Sur les conclusions relatives aux frais de procès :
Dans les circonstances de l’espèce, il y a lieu de mettre à la charge de l’État une somme de 1 400 euros à verser à Me Huard en application des dispositions combinées de l’article 37 de la loi n°91-647 du 10 juillet 1991 et de l’article L. 761-1 du code de justice administrative, sous réserve de sa renonciation à percevoir la part contributive de l’Etat au titre de l’aide juridictionnelle.
O R D O N N E :
Article 1er : Mme C… est admise au bénéfice de l’aide juridictionnelle provisoire.
Article 2 : L’exécution de la décision du 23 février 2026 par laquelle la préfète de l’Isère a refusé d’enregistrer la demande de renouvellement de titre de séjour présentée par Mme C… est suspendue jusqu’à ce qu’il soit statué au fond sur la légalité de cette décision.

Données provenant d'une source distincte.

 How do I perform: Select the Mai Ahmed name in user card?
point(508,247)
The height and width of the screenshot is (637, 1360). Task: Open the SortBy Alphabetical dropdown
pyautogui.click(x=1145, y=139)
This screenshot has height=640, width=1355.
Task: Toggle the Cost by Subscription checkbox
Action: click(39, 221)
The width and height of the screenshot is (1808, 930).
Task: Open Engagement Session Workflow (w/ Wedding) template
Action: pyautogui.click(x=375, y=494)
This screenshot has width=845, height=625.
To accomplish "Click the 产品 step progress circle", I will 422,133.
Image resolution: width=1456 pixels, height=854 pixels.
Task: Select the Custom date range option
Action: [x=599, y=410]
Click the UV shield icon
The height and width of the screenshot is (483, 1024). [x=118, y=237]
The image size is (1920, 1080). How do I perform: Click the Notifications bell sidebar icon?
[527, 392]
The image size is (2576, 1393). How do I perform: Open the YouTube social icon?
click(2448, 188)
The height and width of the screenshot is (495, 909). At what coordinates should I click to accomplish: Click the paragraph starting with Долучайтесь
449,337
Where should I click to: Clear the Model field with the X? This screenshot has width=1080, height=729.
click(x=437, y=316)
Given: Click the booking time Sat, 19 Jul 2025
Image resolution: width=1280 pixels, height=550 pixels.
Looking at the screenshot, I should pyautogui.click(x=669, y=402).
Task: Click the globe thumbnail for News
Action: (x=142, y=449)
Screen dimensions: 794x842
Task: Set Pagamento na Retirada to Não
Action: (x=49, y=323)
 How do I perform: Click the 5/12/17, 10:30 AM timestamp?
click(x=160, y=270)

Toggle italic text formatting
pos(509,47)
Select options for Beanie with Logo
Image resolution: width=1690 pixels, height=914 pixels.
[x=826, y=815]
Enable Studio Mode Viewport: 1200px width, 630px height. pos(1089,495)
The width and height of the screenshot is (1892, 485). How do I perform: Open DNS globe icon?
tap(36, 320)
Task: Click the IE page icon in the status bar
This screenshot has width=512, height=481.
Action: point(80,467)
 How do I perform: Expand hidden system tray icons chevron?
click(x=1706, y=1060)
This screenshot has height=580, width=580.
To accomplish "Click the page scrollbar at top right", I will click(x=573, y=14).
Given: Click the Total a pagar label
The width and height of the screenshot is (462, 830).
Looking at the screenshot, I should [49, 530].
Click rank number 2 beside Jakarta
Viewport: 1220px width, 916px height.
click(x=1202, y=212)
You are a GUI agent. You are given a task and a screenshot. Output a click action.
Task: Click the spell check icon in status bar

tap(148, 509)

Article 3 : Il est enjoint à la préfète de l’Isère de donner un rendez-vous en préfecture à Mme C… afin de lui permettre de déposer son dossier de demande de renouvellement de titre de séjour et de lui délivrer un récépissé de cette demande dans le délai de 8 jours à compter de la notification de la présente ordonnance, sous astreinte de 80 euros par jour de retard.
Article 4 : L’État versera une somme de 1 400 euros à Me Huard en application des dispositions combinées de l’article 37 de la loi n°91-647 du 10 juillet 1991 et de l’article L. 761-1 du code de justice administrative, sous réserve de sa renonciation à percevoir la part contributive de l’Etat au titre de l’aide juridictionnelle.
Article 5 : La présente ordonnance sera notifiée à Mme B… C… et au ministre de l’intérieur. Copie en sera adressée à la préfète de l’Isère.
Fait à Grenoble, le 22 avril 2026.
Le juge des référés,
S. A…
La greffière,
C. Jasserand
La République mande et ordonne au ministre de l’intérieur en ce qui le concerne ou à tous commissaires de justice à ce requis en ce qui concerne les voies de droit commun, contre les parties privées, de pourvoir à l’exécution de la présente décision.